性別違和による苦痛、その絶望感から誘導される抑鬱症状だけは如何とし難い。今日は5時に目を覚ました。早起き体質なので大体こんなもんだ。でも、ベッドから起き上がれたのは11時過ぎ。体が動かず、思考はまとまらず、ただベッドの天井を眺めていた。

この性別違和とストレスに抗う中で培われた精神的特性それ自体は大いに役立つものではある。プレッシャーへの耐性というか、プレッシャーへの感受性の鈍さ。逆境やリスクこそが楽しくてしかたがない嗜好。その中でなすべきをなしていくことへの癖になる満足感。この特性はハイリスク・ハイリターンなビジネスを進めるにはなかなか便利だとは思う。今現在も日々活用している。

しかしながら、そういった特性をもってしても未だ、根源たる性別違和本体、これだけは制御しきれるものではない。ただ、直視しないよう習慣付けることによってのみ日常生活が成り立ち、うっかり直視してしまえばこの有り様だ。起床時、意識が戻って身体性の把握が戻ってくる瞬間が一番危ない。

この危険性というのは確かに、ガイドラインに基づく療法が第2段階・ホルモン療法に至って随分と軽減した。療法に効果かがあるのは間違いないようだ。
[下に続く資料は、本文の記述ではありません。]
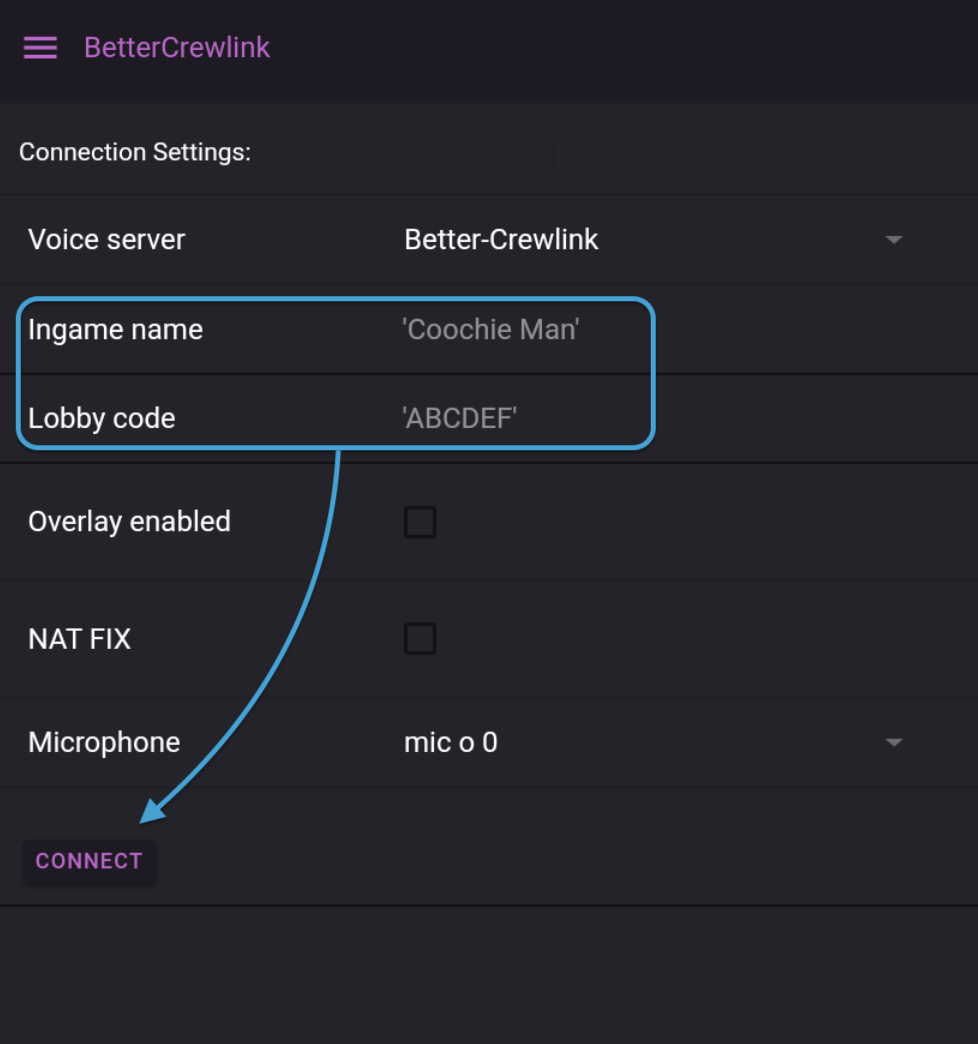This screenshot has width=978, height=1044.
Task: Toggle the NAT FIX checkbox
Action: 420,639
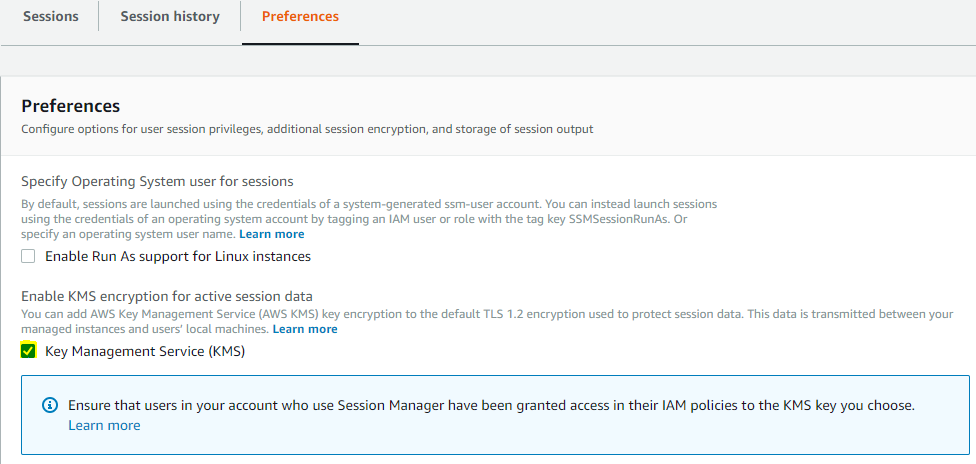Uncheck the Key Management Service (KMS) checkbox
The image size is (976, 464).
28,351
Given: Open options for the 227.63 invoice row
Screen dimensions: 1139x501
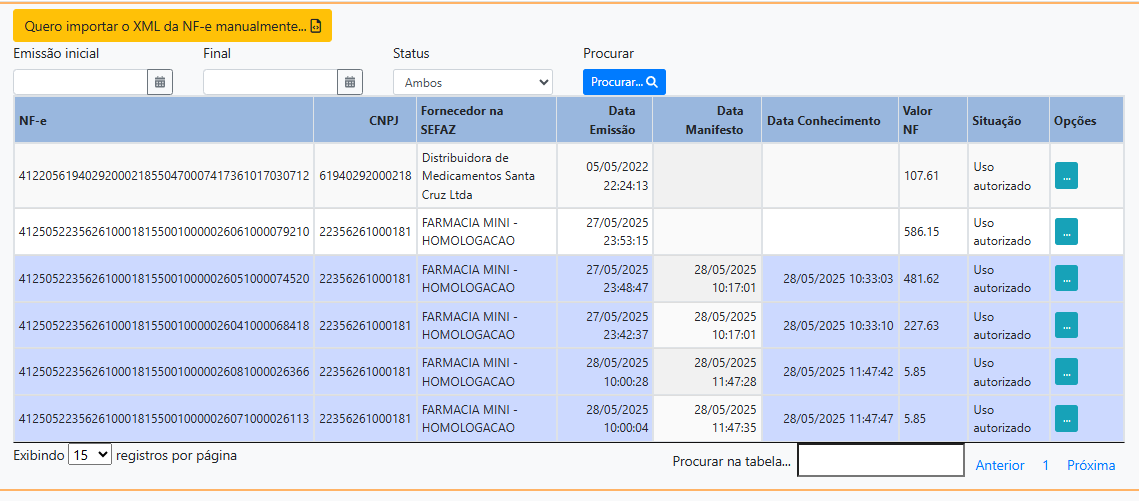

でも、ここから第3段階へは遠い。俄に捻出するには厳しい費用。順番待ちの長蛇の列。そして、分かってはいるけれど、抑鬱症状をどうにかしないことには難しい。第3段階は不可逆的で重大な決断であるからこそ、まず抑鬱症状が治まらないことには医師は受け付けず、受け付けてもらわないことには抑鬱症状の改善はなかなかに難しく、堂々巡りだ。 ブルーボーイ事件 以来の医師の法的リスクや倫理的問題を考えて、医療者側のこの態度は妥当であると考えざるを得ない。しかし、そこに今の私を手っ取り早く救う道はない。まぁ、今の会社の面白そうな動きが一通り片付いたら、しばらくゆっくりして症状を改善するのを期待するしかない。

そして、更には第3段階ですら根本的解決ではないということだ。それは苦痛の大幅な軽減ではあるけれども、解消ではないのだから。その軽減の程度が、私の身に着けた精神的習慣を以って制御可能とせしめるほどのものであるかどうか、今は分からない。それでも一通り手順を踏んで経験してみて、ダメだったらそのときの絶望を味わうのもなかなか面白いじゃないかと、私のリスクを楽しむ心は言うけれど。

まぁ、進むしかないという心構えはビジネス上は優位だよね。たぶん。でも、まだ回復しきっていない。体が怠い。